Продолжите отрывок о театре и молодых режиссерах сразу после его последней фразы.

• Отрывок:
*-*-*
И Светлана, и Оля понимают Кисточкина — и все-таки к нему тянутся, это драматический ход; но в спектакле он выглядит необязательным, не приведен к внутренней связи (чем всегда был силен «Современник»). Оля и Светлана не могут без Кисточкина, Кисточкин не может без них, существует определенная связь между ними, между Кисточкиным и Треугольниковым. Здесь это не собрано воедино.

Треугольников (Г. А. Фролов) по пьесе «в старой, но щегольской замшевой куртке, в потертых вельветовых штанах, в тяжелых ботинках». «Современник» добавил ему еще бороду и гитару — отчего актер не стал более похож на своего героя, вернувшегося из тайги.

Во втором действии во время спора Кисточкина, Треугольникова, Аброскина и Светланы гаснет свет, вперед выезжает площадка в виде пьедестала со ступеньками, спорящие поочередно выходят на эту трибуну. Потом сцены: сначала в воображении Кисточкина, затем в воображении Треугольникова.

1965 г. [Неоконченная статья] «Внимание, молодой режиссер!».

Самый тревожный сейчас в жизни ленинградских театров вопрос — режиссерская смена. О молодых режиссерах говорят на театральных конференциях, совещаниях, обсуждениях спектаклей. И при этом неизбежно возникает имя Евгения Шифферса.

Что такое молодой режиссер? Человек, которого воспитывают и учат опытные мастера сцены. Конечно, было бы хорошо, если бы к тому же он еще ставил спектакли, по возможности — самостоятельно. Но ведь практически это неосуществимо. Где, как, с кем?

Пример Евгения Шифферса несколько разрушает привычные представления о судьбе молодого режиссера.

У него есть свои спектакли!

Это удивляет, даже кажется подозрительным. «Мы когда-то начинали с того, что бегали для главрежа за папиросами, а Шифферс {11} год назад окончил театральный институт и уже поставил пять спектаклей!»

Действительно, поставил. Только, разумеется, не за один год. «Сотворившая чудо» в ленинградском ТЮЗе[ii] была начата еще во время преддипломной практики. Экспериментальную работу студента-практиканта, не предназначенную для сцены, театр нашел нужным довести до конца и включить в репертуар.

Более года работал над пьесой А. Крона «Кандидат партии» коллектив народного театра при Дворце культуры им. Первой Пятилетки. «Антигона» родилась из студенческой курсовой работы. Группа актеров ленинградских театров репетировала пьесу Ж. Ануя после спектаклей, по ночам, скорее для себя, без надежды показать спектакль зрителям.

«Ромео и Джульетта» была первой постановкой выпускника Ленинградского института театра, музыки и кинематографии на сцене театра им. Ленинского Комсомола.

Недавно областной театр драмы и комедии[iii] показал новый спектакль Евгения Шифферса «Маклена Граса»[iv]. Написанная еще в 1932 году пьеса украинского драматурга М. Кулиша впервые обрела сценическое бытие.

Пять спектаклей за три года. Обычный темп режиссерской работы. Удивительным это может показаться только в отношении начинающего режиссера. Просто Евгений Шифферс начал с самостоятельных спектаклей. Но, может быть, это как раз и нормально для молодого режиссера.

Что же ему помогло благополучно миновать непременный и, как правило, затягивающийся ученически-ассистентский период?
*-*-*
Записи поиска элементов:
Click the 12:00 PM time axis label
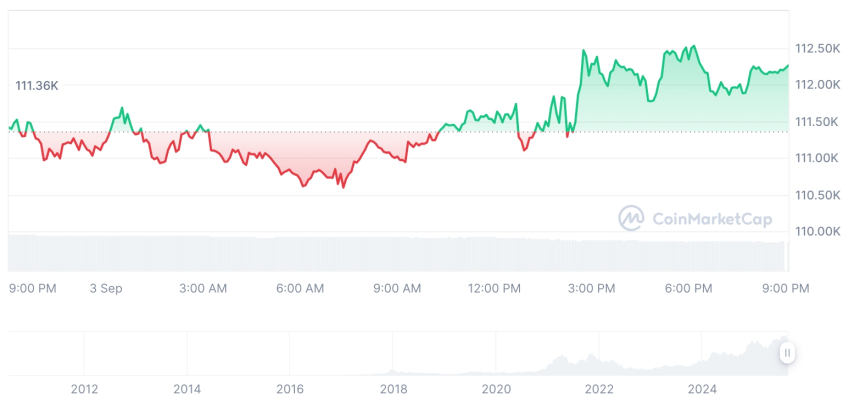 pos(495,288)
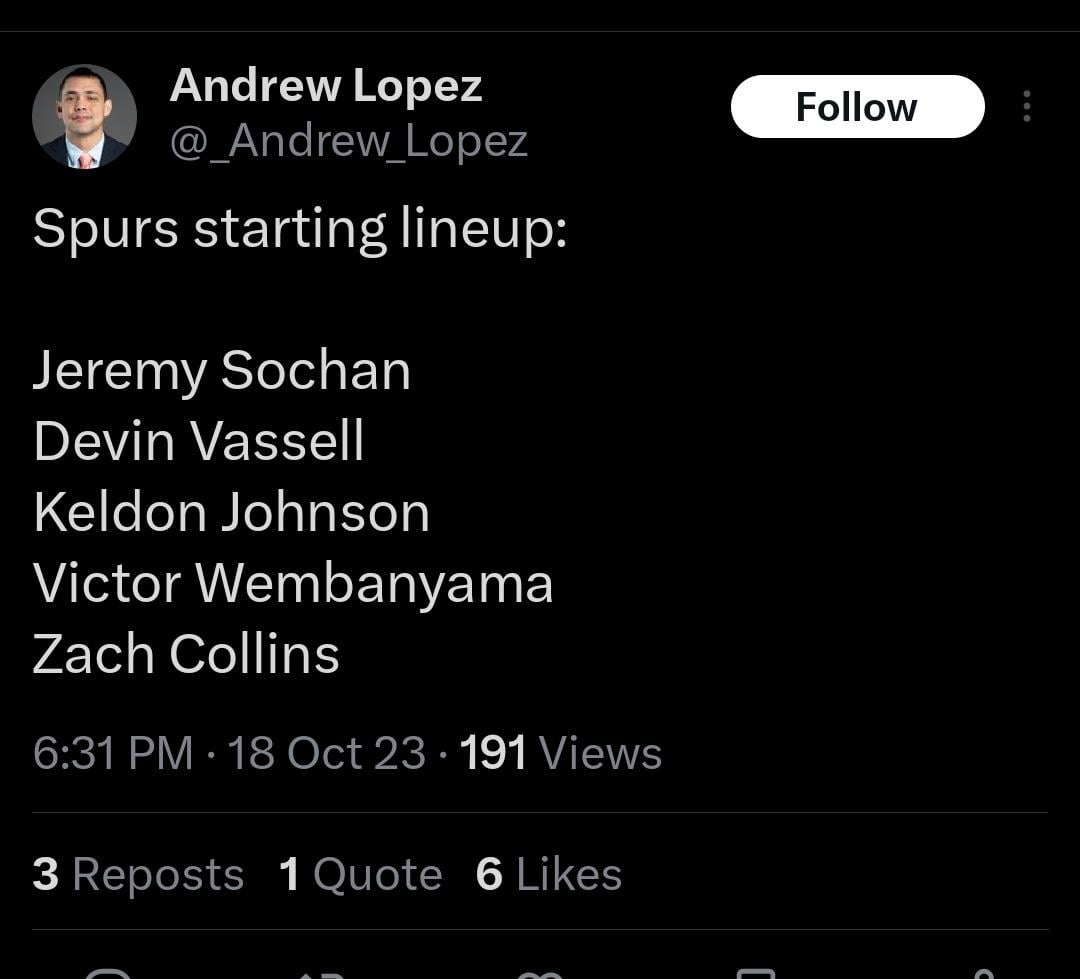Click the "Spurs starting lineup:" text
Screen dimensions: 1080x979
click(x=300, y=229)
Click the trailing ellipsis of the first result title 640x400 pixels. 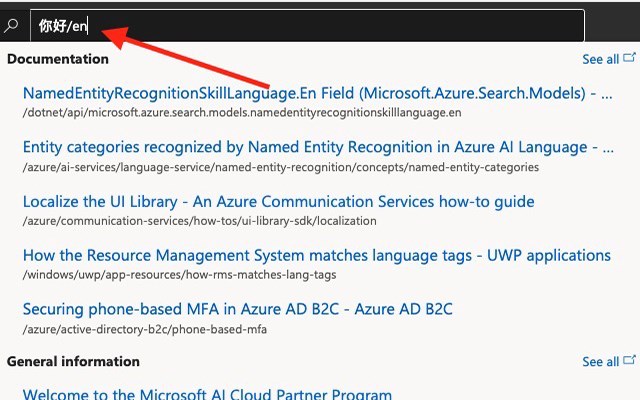(607, 93)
*-*-*
• Ответ на задание:
Талант? Да, Евгений Шифферс несомненно творчески одаренный человек. Он получил также хорошую профессиональную школу в мастерской Народного артиста СССР, профессора Г. А. Товстоногова. Еще — ему нравится ставить спектакли. Не только мечтать о будущих грандиозных постановках и увлекательно говорить о своих замыслах, но попросту работать, не ожидая, когда будут, наконец, решены все организационные вопросы с творческой практикой для молодых режиссеров, не надеясь, что ему преподнесут на тарелочке готовенький театр.

{12} Разумеется, все не делалось само собой. Легкой жизни никто не может обещать молодому режиссеру. Не так-то просто убедить ставить театр твою пьесу, когда у него свои репертуарные планы. Как трудно молодому человеку встретиться с уже сложившейся, видавшей виды труппой, заинтересовать, увлечь, заставить в себя поверить, а потом идти в другой театр и все начинать сначала. Энергия, воля, убежденность, напор — без этих качеств не обойтись молодому режиссеру. И все же решает другое.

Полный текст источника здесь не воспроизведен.